Amidst the criticism, Clinton campaign correspondent Cecilia Vega offered some swooning imagery about how she viewed the speech that’ll make NewsBusters readers cringe [emphasis mine]:
I have to tell you, sitting out here, this felt very much like Bill Clinton telling a family story at a bar, or around the dinner table at a holiday. It was a play by play of their life and he started by saying, I met a girl back in the spring of 1971, talking about the three times that he had to propose to her before Hillary Clinton finally said yes. We knew this was going to be a personal story but we didn't know this was going to be Bill Clinton attempting to reintroduce one of America’s best known politicians to this country.

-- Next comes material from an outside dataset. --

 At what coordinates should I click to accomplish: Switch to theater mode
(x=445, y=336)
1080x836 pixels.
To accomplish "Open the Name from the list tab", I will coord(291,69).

George, her campaign has long said, behind the scenes, that he is the secret weapon for her on this campaign trail and tonight, he proved himself to be a very valuable asset going forward.
NBC Nightly News co-host Lester Holt didn’t have quite the same feelings but still observed: “If there was any doubt that Bill Clinton could still stir up a crowd, that was quickly erased today.”

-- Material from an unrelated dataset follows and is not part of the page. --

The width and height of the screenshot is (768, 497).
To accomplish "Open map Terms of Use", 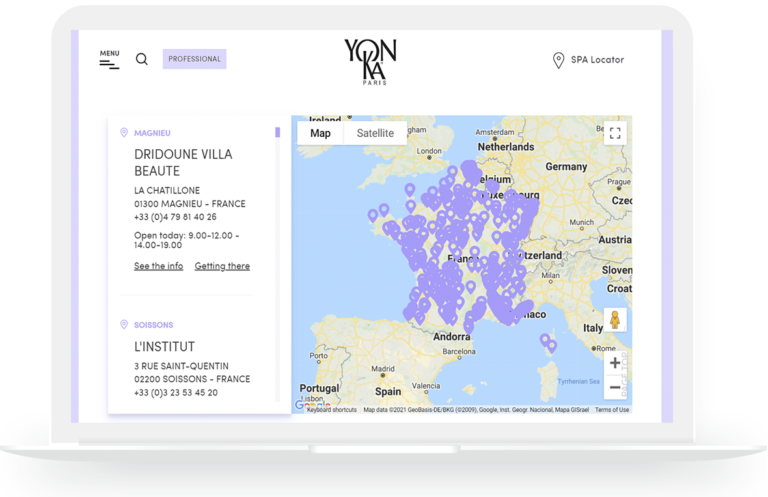I will pyautogui.click(x=612, y=410).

“I think so. It was very folksy, this retelling of their love story. They're trying to make her human and it got very literal at the end. Bill Clinton saying, ‘There's the real Hillary, the one I know and the one I've tried to tell you about tonight and there's this caricature we've been seeing from her political opponents,’” Today co-host Savannah Guthrie added.
Clinton campaign correspondent and MSNBC host Andrea Mitchell did her part to try and tout Bill’s story about seeing Hillary in a library as something that women of today could easily relate to:
Their polling tells them that they have a problem, as you know, with young people, young women in particular. And this was to try to fill in the gaps of the resume. To try to explain who she was as a real person, and that's why he started with, “In 1971, I met a girl.” And these young college girls who have not related to her in the New Hampshire primary and elsewhere, maybe they can think that that Yale law library is something that they're familiar with.”